10. A process as claimed in claim 9, in which the carrier comprises a suspension rod which extends along a rod axis, and in which the suspension rod is sequentially engaged with the end portions of a set of supports by moving the suspension rod along the rod axis.

11. A process as claimed in claim 10, in which the carrier supports the object during a decaking operation.

12. A process as claimed in claim 10, in which the carrier moves the object to a sintering location and supports the object during a sintering operation.

13. An additive manufacturing controller to:

receive an object model of an object to be built;

automatically add a support to the object model to create a modified object model of an object with support to be built, the support extending from an object end to a distal end, the object end being coupled to the object;

automatically create a build model by arranging the object model within a virtual build volume with the distal end of the support at a defined location within the virtual build volume; and

provide instructions to build a build cake corresponding to the build model, the build cake comprising the object with support and non-solidified build material.

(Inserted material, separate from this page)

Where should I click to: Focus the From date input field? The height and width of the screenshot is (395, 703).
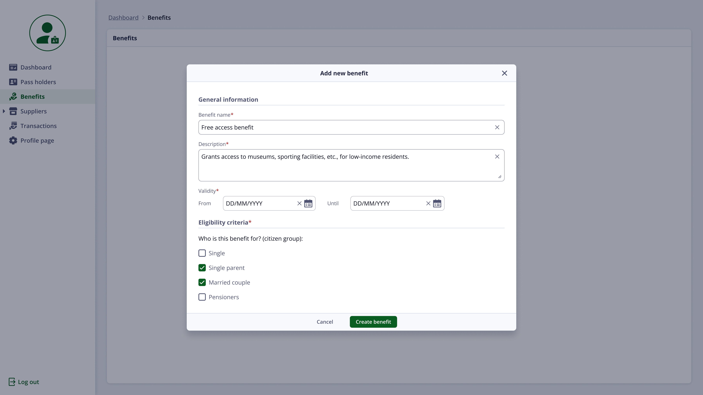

14. A controller as claimed in claim 13, in which the controller is to:

receive a plurality of object models of objects to be built;

automatically add a support to each of the object models to create a plurality of modified object models, each modified object model being of an object with support to be built, each support extending from an object end to a distal end, the object end being coupled to an object;

automatically create a build model by arranging the plurality of modified object models within a virtual build volume with the distal ends of the supports at defined locations, and in defined orientations, within the virtual build volume;

provide instructions to build a build cake corresponding to the virtual build volume, the build cake comprising the plurality of objects with supports and non-solidified build material.

15. A controller as claimed in claim 14, in which the distal ends of each support includes a coupling to engage with a carrier comprising a suspension rod, the suspension rod extending along a rod axis, and the couplings of a set of supports are arranged within the virtual build volume so that they can be sequentially engaged by a suspension rod moving along the rod axis.